Task data Block Start
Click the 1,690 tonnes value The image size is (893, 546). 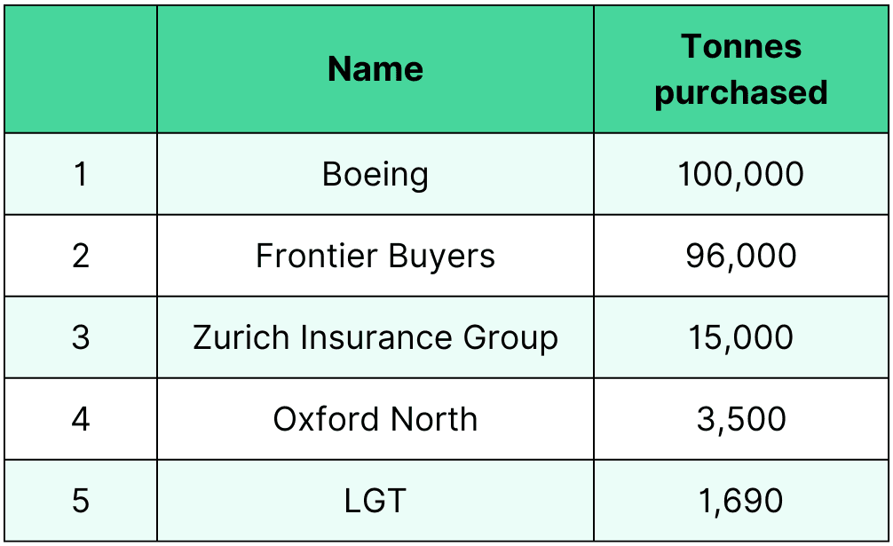(741, 501)
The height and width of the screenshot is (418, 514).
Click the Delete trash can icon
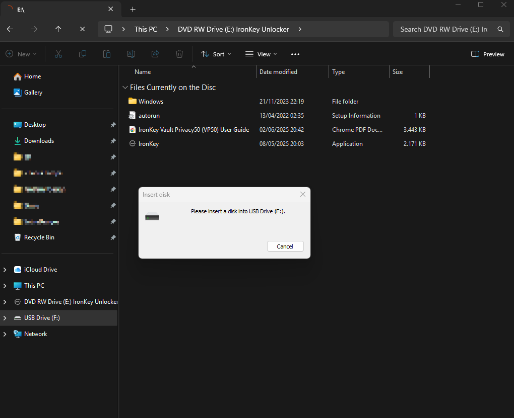[x=179, y=54]
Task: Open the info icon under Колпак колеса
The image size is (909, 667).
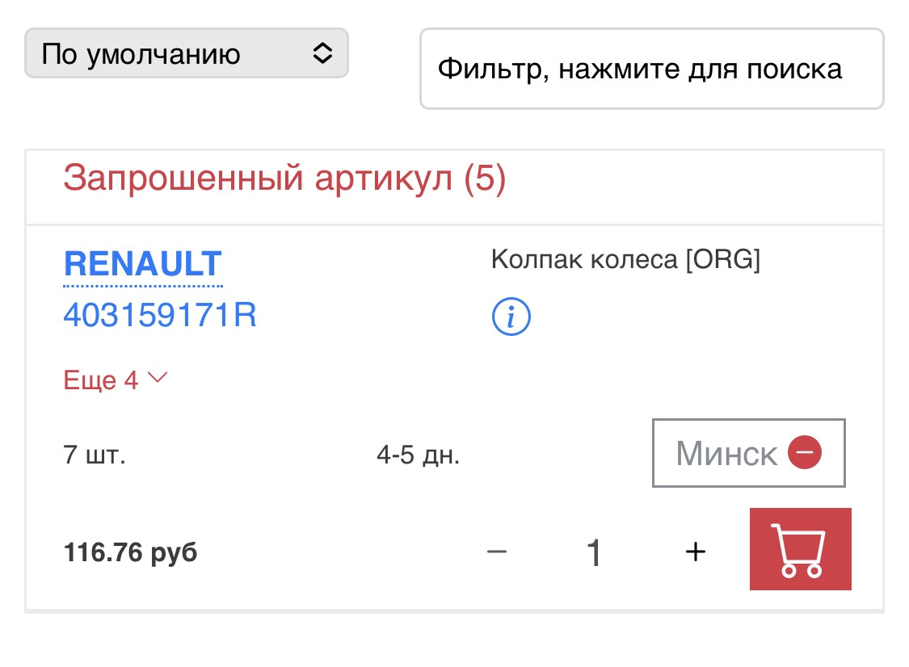Action: 511,317
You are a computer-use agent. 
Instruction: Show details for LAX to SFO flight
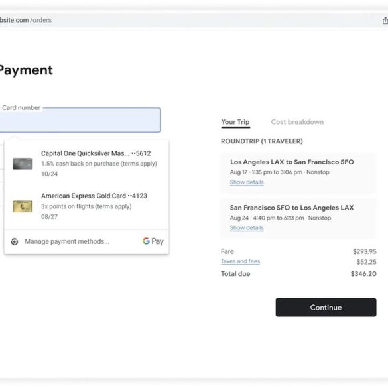(x=247, y=182)
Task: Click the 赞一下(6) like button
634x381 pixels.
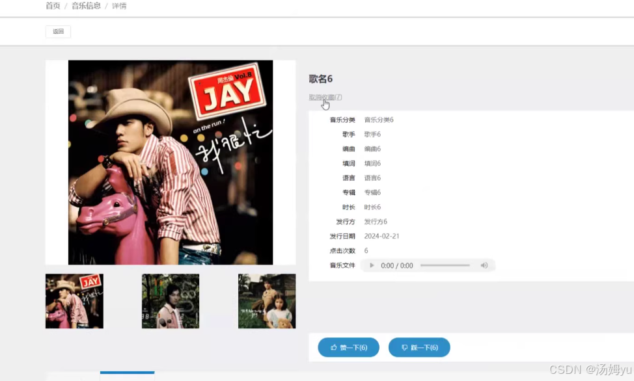Action: click(x=348, y=347)
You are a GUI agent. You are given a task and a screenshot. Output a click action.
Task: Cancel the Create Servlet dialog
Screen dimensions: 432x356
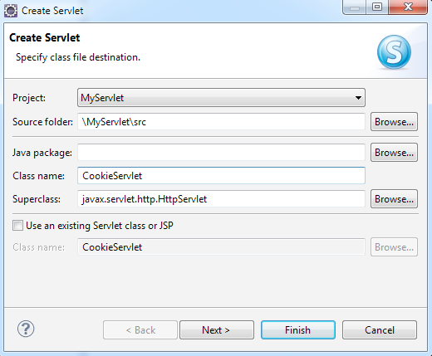point(380,330)
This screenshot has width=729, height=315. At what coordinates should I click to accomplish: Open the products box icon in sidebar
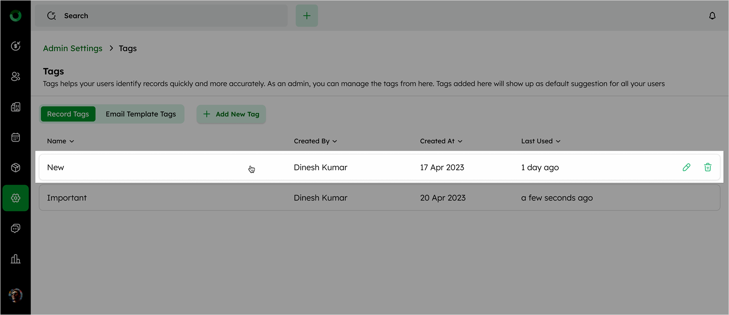tap(15, 168)
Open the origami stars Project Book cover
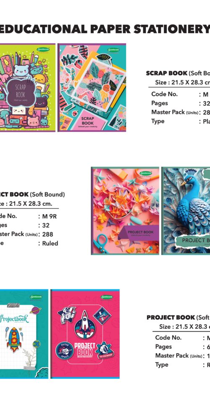Viewport: 210px width, 420px height. 125,211
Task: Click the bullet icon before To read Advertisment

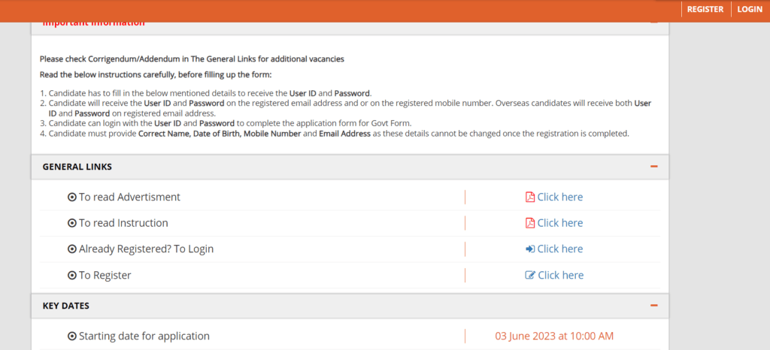Action: (71, 197)
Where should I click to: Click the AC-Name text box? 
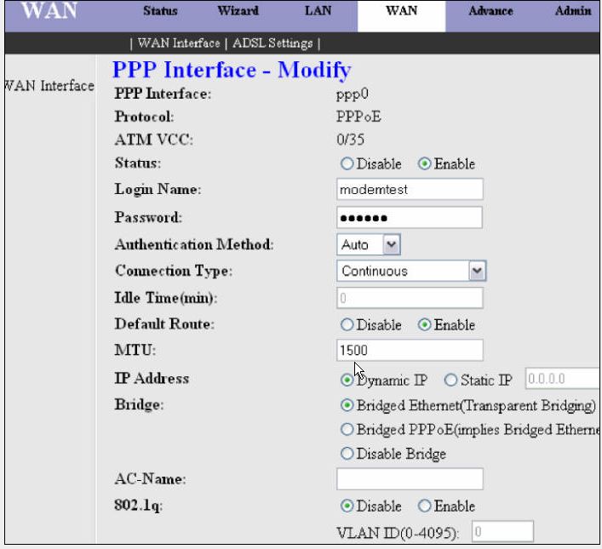[410, 479]
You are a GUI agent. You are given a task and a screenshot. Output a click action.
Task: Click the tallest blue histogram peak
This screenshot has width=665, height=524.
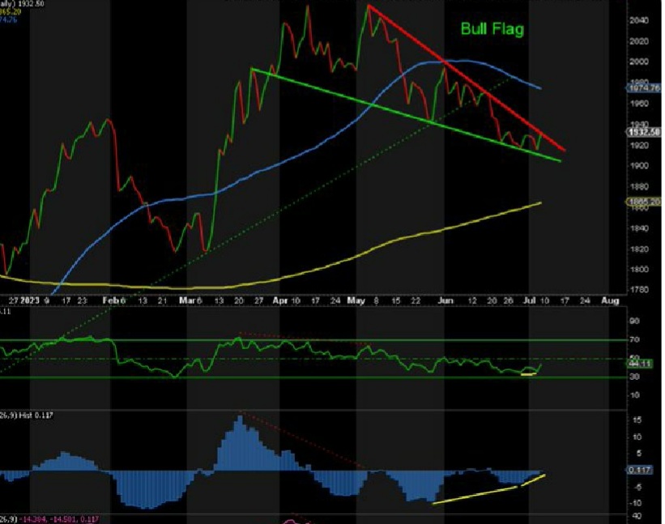tap(241, 423)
Task data Block End
→ What you will do
Set down exactly, with no additions, each line from the line that includes "Task: Click the 赞一下(6) like button" to the final line of the entries above; leave pictures out.

→ Output for this task
Task: Click the 赞一下(6) like button
634x381 pixels.
Action: click(x=348, y=347)
You are a GUI agent. You are given a task and a screenshot. Output a click action.
Task: Cancel the Create Servlet dialog
Screen dimensions: 432x356
point(380,330)
This screenshot has width=729, height=315. At what coordinates should I click to accomplish: Open the products box icon in sidebar
tap(15, 168)
Open the origami stars Project Book cover
Viewport: 210px width, 420px height. 125,211
Task: Click the bullet icon before To read Advertisment

Action: (71, 197)
Where should I click to: Click the AC-Name text box? 
[410, 479]
You are a GUI agent. You are given a task and a screenshot. Output a click action.
Task: Click the tallest blue histogram peak
This screenshot has width=665, height=524.
tap(241, 423)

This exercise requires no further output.